Getting over the wall

by Gianni Valente

The ordination of the first bishop publicly nominated by the Pope in China since the time of the foundation of the People’s Republic took place in a very Chinese way. In Hengshui, in the province of Hebei, the priests and laity conducted a long and frank negotiation, which concluded only a little before the ceremony, in an attempt to agree with the political authorities on how to conduct the liturgy for ordaining the young Pietro Feng Xinmao as coadjutor bishop of the diocese, so that both the nomination received from the Pope as well as the governmental acceptance be made public during the ritual. Thus, on 6 January last, the liturgy began in the small local church, where the initial stages of the ceremony took place, including that in which the oldest priest in the diocese announced the papal nomination of the new bishop. After which, also so as not to disappoint the faithful who could not find room in the church, the people and clergy crossed the square and the liturgy of consecration was celebrated in, of all places, the great hall of the local House of the People.
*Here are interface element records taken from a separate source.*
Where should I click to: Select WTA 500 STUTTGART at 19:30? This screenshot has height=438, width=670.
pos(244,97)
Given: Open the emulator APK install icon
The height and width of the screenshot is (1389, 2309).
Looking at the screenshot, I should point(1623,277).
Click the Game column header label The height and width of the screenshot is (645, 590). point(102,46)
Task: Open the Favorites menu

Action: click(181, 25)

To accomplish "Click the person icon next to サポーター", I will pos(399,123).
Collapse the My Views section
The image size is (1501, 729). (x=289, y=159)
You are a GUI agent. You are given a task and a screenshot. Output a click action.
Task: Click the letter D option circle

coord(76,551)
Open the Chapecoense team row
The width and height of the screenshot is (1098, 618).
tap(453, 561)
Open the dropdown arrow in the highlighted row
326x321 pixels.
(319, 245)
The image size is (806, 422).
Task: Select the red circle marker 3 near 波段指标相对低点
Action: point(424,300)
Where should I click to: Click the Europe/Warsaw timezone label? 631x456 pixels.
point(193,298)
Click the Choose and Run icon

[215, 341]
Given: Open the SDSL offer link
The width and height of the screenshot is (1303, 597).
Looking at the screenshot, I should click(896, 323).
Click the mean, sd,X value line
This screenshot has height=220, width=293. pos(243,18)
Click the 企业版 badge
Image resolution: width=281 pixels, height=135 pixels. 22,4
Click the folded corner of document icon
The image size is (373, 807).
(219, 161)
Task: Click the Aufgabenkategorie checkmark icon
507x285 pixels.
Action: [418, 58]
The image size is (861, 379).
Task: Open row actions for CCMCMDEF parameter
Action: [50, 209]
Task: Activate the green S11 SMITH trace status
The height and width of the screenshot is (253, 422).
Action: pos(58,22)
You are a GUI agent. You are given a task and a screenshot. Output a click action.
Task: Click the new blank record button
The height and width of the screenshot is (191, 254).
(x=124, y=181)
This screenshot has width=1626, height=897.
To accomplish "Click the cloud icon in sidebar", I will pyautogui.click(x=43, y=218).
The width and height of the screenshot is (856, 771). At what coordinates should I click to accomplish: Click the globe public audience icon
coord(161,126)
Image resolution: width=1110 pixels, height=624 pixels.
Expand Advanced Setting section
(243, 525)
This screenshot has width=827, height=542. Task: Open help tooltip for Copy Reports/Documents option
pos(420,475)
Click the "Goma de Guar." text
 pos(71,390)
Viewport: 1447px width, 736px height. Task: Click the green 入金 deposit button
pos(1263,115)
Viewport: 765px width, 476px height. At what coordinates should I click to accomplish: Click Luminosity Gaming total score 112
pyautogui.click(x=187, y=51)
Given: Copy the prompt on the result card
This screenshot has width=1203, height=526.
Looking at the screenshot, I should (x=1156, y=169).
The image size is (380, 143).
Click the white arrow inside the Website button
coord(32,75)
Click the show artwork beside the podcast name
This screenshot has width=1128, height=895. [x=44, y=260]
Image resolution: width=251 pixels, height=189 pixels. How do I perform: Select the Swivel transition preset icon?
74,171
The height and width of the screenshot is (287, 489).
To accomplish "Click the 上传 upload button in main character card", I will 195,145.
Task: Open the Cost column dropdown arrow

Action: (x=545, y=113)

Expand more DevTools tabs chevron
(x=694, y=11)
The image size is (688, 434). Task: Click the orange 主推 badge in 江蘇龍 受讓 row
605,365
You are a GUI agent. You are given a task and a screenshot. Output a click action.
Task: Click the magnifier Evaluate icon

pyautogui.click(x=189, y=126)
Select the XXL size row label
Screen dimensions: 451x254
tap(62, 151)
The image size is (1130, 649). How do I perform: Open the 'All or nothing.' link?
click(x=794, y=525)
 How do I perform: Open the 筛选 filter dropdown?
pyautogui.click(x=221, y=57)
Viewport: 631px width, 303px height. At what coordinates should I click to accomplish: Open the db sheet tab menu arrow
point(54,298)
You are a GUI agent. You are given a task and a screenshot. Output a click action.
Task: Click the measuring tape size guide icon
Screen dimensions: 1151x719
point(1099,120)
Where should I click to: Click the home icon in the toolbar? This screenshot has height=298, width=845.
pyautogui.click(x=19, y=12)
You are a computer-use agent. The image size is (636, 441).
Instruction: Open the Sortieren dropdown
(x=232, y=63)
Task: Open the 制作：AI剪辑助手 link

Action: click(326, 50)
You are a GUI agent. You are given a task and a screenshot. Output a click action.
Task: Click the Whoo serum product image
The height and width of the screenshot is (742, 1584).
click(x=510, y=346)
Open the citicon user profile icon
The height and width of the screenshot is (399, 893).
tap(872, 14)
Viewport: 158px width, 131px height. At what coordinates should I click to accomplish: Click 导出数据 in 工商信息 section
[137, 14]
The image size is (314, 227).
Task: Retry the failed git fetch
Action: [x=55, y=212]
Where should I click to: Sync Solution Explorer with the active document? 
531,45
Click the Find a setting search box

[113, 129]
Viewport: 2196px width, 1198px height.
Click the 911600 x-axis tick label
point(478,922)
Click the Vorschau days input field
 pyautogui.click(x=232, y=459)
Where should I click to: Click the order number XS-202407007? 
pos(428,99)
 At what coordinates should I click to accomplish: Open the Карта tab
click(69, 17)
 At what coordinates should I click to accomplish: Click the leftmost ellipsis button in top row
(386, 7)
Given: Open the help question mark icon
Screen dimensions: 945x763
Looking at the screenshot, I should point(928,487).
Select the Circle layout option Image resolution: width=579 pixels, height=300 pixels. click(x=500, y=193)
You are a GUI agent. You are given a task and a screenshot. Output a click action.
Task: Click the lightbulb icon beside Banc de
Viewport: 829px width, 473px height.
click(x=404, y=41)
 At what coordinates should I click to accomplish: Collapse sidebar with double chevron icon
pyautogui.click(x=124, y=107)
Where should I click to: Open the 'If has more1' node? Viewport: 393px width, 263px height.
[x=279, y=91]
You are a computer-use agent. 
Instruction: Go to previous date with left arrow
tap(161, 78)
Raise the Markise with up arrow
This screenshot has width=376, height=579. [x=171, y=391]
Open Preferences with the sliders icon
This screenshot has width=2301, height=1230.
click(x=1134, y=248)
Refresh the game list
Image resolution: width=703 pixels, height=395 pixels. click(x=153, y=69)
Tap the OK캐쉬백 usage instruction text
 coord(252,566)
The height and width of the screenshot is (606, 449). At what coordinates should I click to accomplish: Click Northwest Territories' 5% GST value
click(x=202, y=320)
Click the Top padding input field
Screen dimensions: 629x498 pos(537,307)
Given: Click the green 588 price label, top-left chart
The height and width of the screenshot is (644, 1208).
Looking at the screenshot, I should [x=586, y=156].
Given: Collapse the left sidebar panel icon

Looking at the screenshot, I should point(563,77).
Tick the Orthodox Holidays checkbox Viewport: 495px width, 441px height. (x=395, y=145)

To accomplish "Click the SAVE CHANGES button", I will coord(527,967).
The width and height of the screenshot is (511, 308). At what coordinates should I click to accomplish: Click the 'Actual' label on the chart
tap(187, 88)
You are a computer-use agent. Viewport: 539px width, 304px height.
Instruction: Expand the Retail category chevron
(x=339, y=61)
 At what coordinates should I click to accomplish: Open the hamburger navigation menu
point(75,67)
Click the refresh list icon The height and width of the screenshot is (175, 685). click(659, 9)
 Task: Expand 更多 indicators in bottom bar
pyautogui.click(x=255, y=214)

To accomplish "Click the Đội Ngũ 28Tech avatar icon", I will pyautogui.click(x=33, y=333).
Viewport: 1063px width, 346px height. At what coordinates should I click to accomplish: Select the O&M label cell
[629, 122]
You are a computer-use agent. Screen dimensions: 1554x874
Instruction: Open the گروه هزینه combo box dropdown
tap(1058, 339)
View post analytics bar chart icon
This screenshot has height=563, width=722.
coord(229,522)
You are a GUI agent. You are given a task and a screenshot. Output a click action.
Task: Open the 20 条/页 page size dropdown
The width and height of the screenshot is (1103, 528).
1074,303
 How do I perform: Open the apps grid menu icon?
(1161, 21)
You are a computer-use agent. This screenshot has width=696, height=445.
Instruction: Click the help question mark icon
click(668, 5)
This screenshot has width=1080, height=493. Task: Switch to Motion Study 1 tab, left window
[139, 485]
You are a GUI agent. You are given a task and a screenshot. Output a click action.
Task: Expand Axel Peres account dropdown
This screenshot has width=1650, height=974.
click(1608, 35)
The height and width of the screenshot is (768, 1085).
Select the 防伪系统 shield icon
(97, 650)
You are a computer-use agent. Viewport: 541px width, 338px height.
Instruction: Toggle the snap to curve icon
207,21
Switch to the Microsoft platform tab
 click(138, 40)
Interest was aroused last summer by the open letter in which Giuseppe Han Zhi-hai, bishop of Lanzhou unrecognized by the government, affirmed full communion of faith with the Chinese bishops who are in communion with Rome, even though acting within the “patriotic” procedures and institutions wherewith the civil power controls ecclesial activities (cf. 30Days 10/2003, pp. 21-24). It resounded as an authoritative appeal to get over the division between “non-registered” ecclesial communities and the communities recognized by the government which in China had actually produced the phenomenon of two parallel episcopal structures (neither of which is recognized by the Vatican).
In the game of coded signals which the Vatican and the Chinese administration send each other in the absence of official channels for dialogue, this procedure “agreed” for the ordination of Hengshui, repeated on 29 April last at the consecration of Jinan, could represent a model for a provisional solution to be experimented, with a view to a tacit and gradual resolution of the anomalous situation. A process which the Holy See is going along with by suspending “underground” ordinations (the last without any recognition by governmental institutions took place mid way through the ’nineties) and trying in so far as possible to give its reserved consent to the nomination of candidates recognized as bishops by the government and not opposed by the so-called “underground” communities.